- _How to complete this task_:
Nothing but the exact text of the entries should appear in your answer; pictures stay out.

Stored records
....

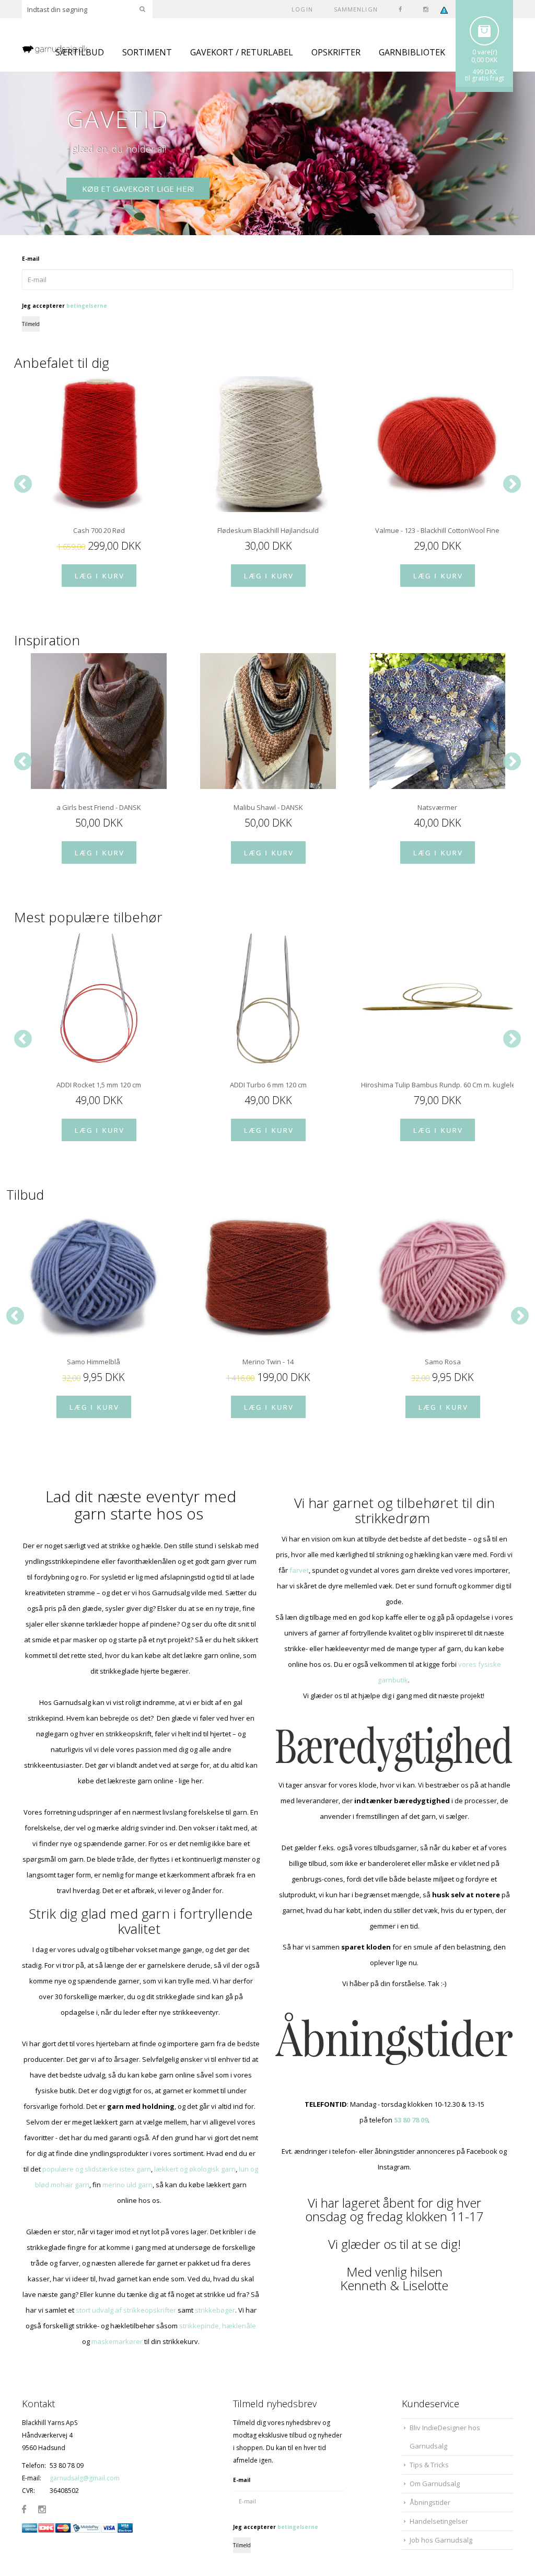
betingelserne (86, 305)
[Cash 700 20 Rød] (98, 444)
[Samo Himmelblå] (93, 1275)
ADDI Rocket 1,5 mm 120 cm (98, 1084)
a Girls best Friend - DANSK (98, 807)
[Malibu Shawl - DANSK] (268, 721)
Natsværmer (437, 807)
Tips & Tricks (429, 2464)
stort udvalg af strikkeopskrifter (126, 2310)
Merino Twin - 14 (268, 1361)
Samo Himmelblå (93, 1361)
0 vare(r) (484, 52)
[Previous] (23, 484)
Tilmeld (31, 324)
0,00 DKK (484, 59)
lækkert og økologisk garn (195, 2169)
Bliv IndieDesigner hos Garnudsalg (445, 2437)
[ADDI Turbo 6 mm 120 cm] (268, 998)
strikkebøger (215, 2310)
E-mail (30, 258)
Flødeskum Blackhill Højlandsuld (268, 530)
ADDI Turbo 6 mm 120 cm (268, 1084)
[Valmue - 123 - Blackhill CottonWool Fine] (437, 444)
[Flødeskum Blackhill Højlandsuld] (268, 444)
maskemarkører (117, 2341)
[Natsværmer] (437, 721)
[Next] (512, 484)
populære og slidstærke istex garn (96, 2169)
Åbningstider (430, 2502)
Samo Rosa (443, 1361)
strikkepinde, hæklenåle (217, 2325)
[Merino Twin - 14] (268, 1275)
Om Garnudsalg (435, 2483)
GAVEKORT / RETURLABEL (241, 52)
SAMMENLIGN (356, 9)
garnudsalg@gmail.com (85, 2478)
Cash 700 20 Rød (99, 530)
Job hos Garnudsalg (441, 2540)
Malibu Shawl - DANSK (268, 807)
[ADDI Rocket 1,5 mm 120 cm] (98, 998)
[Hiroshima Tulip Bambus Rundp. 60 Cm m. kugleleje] (437, 998)
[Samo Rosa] (442, 1275)
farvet (299, 1570)
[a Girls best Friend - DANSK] (98, 721)
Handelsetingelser (439, 2521)
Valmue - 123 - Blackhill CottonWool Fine (437, 530)
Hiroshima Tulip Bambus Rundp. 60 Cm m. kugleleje (437, 1084)
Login (302, 9)
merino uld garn (127, 2184)
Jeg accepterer (64, 305)
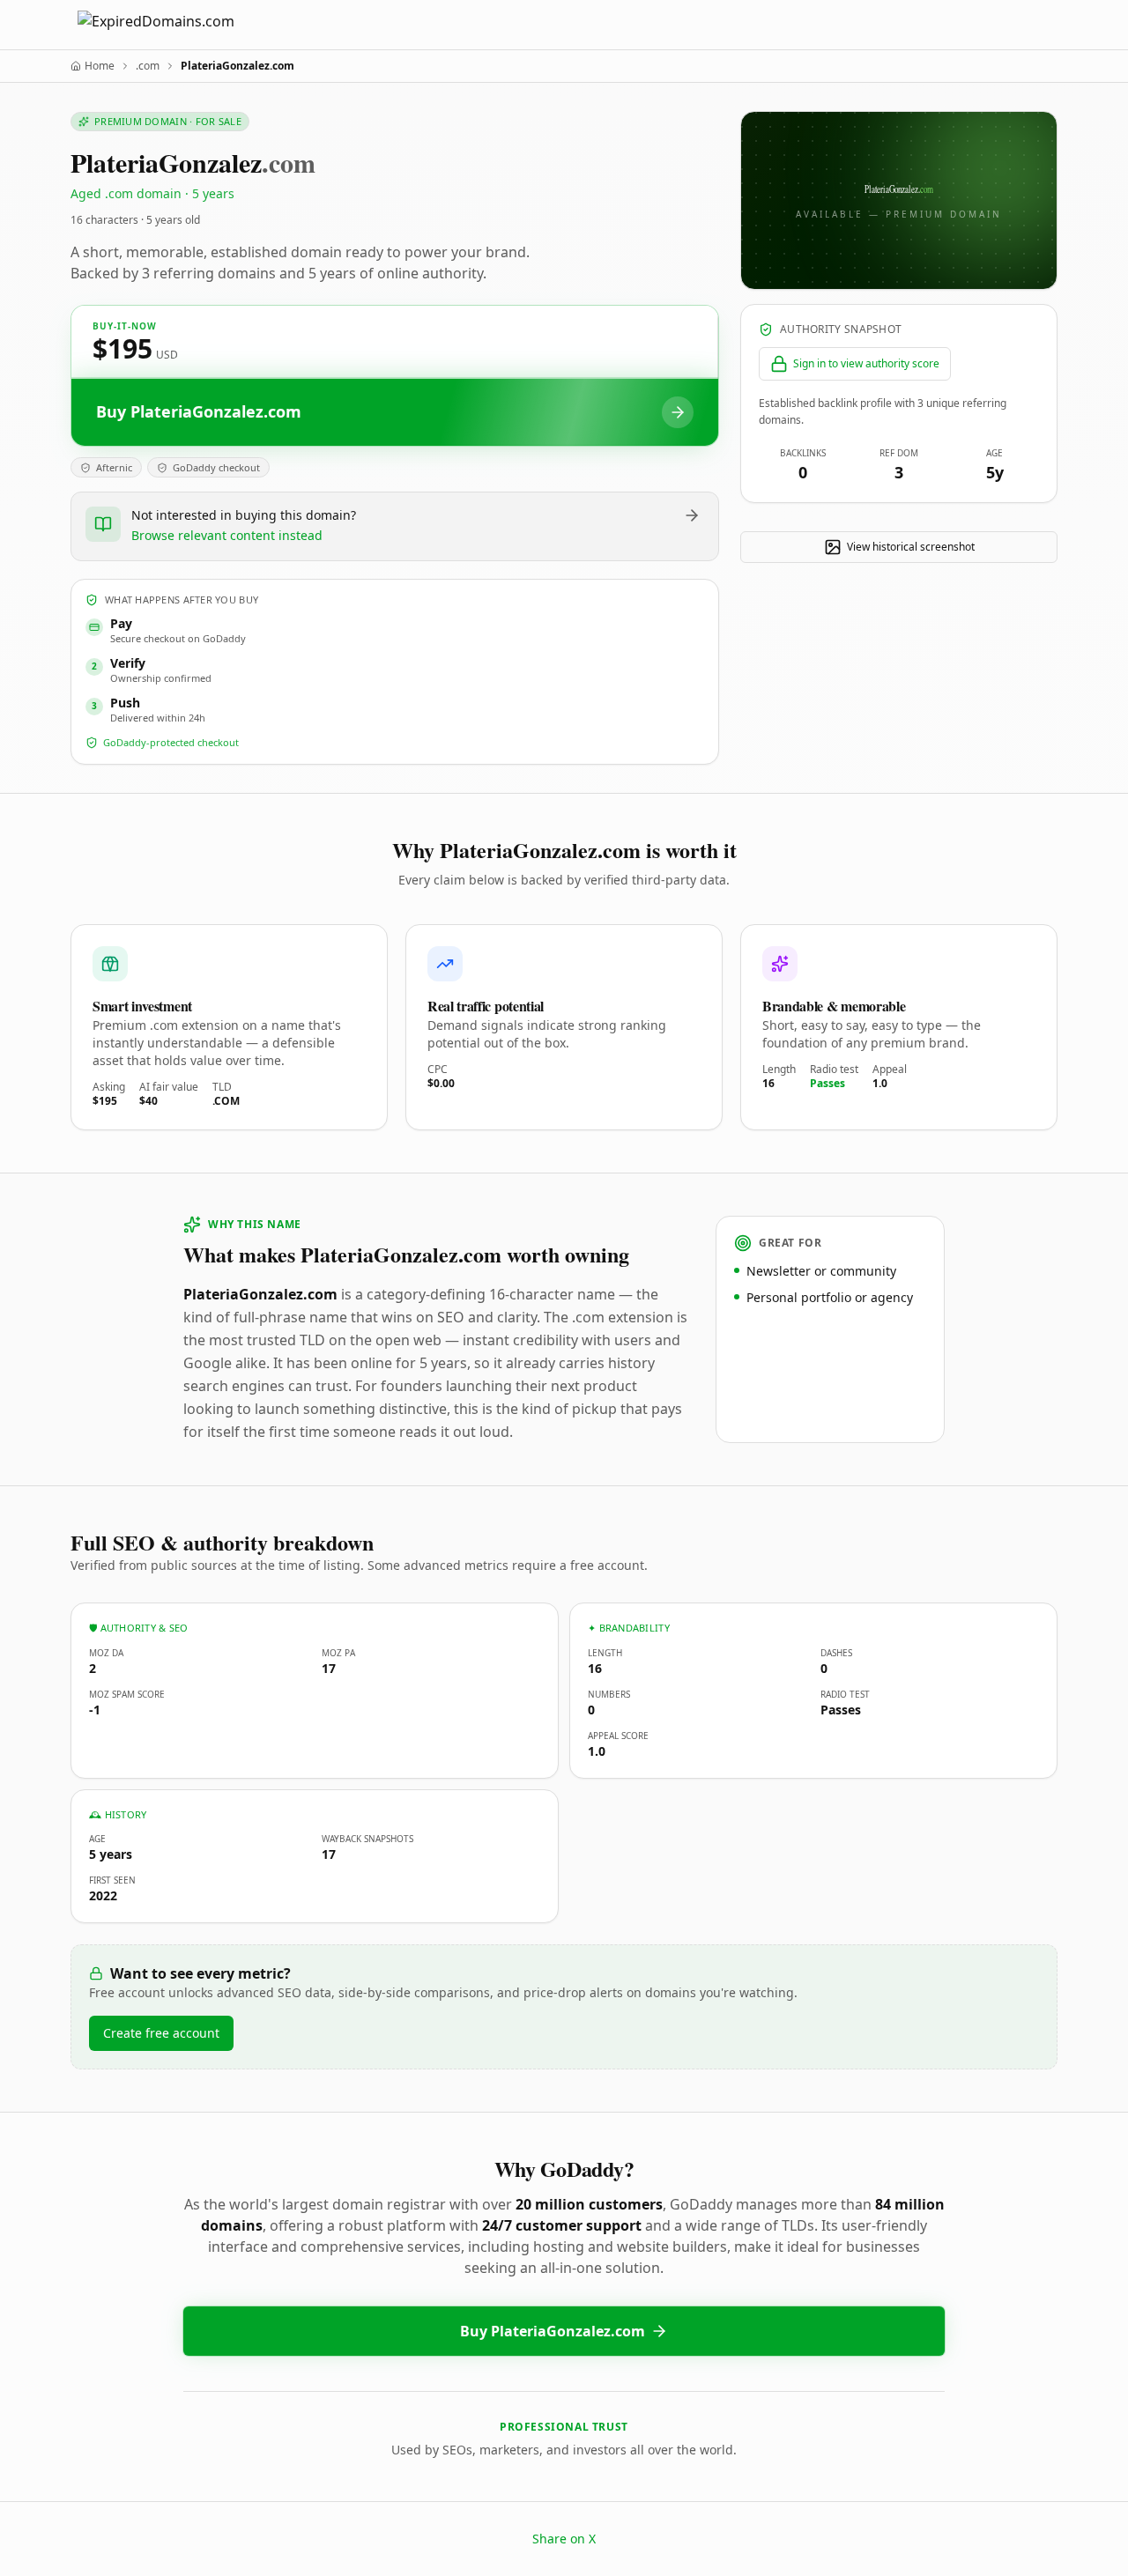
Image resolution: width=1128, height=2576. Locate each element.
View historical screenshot (911, 546)
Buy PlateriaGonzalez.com (552, 2331)
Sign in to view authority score (866, 363)
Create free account (161, 2033)
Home (100, 66)
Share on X (564, 2538)
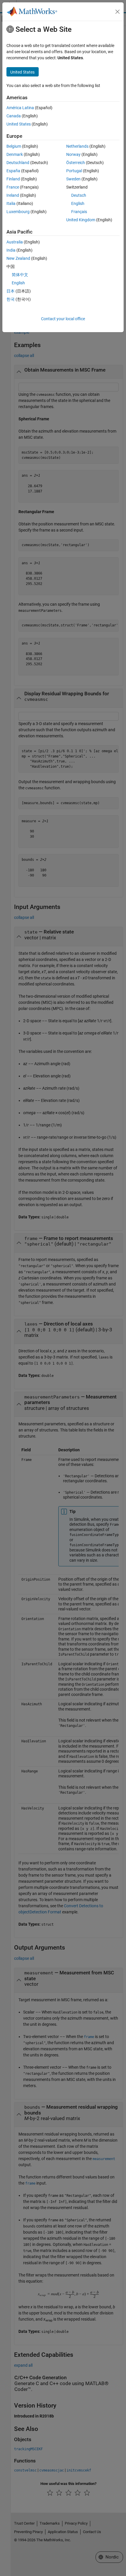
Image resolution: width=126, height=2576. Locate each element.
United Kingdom (80, 219)
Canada (13, 116)
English (77, 203)
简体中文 (20, 274)
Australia (14, 242)
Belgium (13, 146)
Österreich (75, 162)
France (12, 187)
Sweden (73, 179)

....

- _Problem solution_:
betingelserne (86, 305)
[Cash 700 20 Rød] (98, 444)
[Samo Himmelblå] (93, 1275)
ADDI Rocket 1,5 mm 120 cm (98, 1084)
a Girls best Friend - DANSK (98, 807)
[Malibu Shawl - DANSK] (268, 721)
Natsværmer (437, 807)
Tips & Tricks (429, 2464)
stort udvalg af strikkeopskrifter (126, 2310)
Merino Twin - 14 (268, 1361)
Samo Himmelblå (93, 1361)
0 vare(r) (484, 52)
[Previous] (23, 484)
Tilmeld (31, 324)
0,00 DKK (484, 59)
lækkert og økologisk garn (195, 2169)
Bliv IndieDesigner hos Garnudsalg (445, 2437)
[ADDI Turbo 6 mm 120 cm] (268, 998)
strikkebøger (215, 2310)
E-mail (30, 258)
Flødeskum Blackhill Højlandsuld (268, 530)
ADDI Turbo 6 mm 120 cm (268, 1084)
[Valmue - 123 - Blackhill CottonWool Fine] (437, 444)
[Flødeskum Blackhill Højlandsuld] (268, 444)
maskemarkører (117, 2341)
[Natsværmer] (437, 721)
[Next] (512, 484)
populære og slidstærke istex garn (96, 2169)
Åbningstider (430, 2502)
Samo Rosa (443, 1361)
strikkepinde, hæklenåle (217, 2325)
[Merino Twin - 14] (268, 1275)
Om Garnudsalg (435, 2483)
GAVEKORT / RETURLABEL (241, 52)
SAMMENLIGN (356, 9)
garnudsalg@gmail.com (85, 2478)
Cash 700 20 Rød (99, 530)
Job hos Garnudsalg (441, 2540)
Malibu Shawl - DANSK (268, 807)
[ADDI Rocket 1,5 mm 120 cm] (98, 998)
[Hiroshima Tulip Bambus Rundp. 60 Cm m. kugleleje] (437, 998)
[Samo Rosa] (442, 1275)
farvet (299, 1570)
[a Girls best Friend - DANSK] (98, 721)
Handelsetingelser (439, 2521)
Valmue - 123 - Blackhill CottonWool Fine (437, 530)
Hiroshima Tulip Bambus Rundp. 60 Cm m. kugleleje (437, 1084)
Login (302, 9)
merino uld garn (127, 2184)
Jeg accepterer (64, 305)
Image resolution: width=1128, height=2576. Locate each element.
View historical screenshot (911, 546)
Buy PlateriaGonzalez.com (552, 2331)
Sign in to view authority score (866, 363)
Create free account (161, 2033)
Home (100, 66)
Share on X (564, 2538)
Image resolution: width=126, height=2576. Locate each element.
United Kingdom (80, 219)
Canada (13, 116)
English (77, 203)
简体中文 (20, 274)
Australia (14, 242)
Belgium (13, 146)
Österreich (75, 162)
France (12, 187)
Sweden (73, 179)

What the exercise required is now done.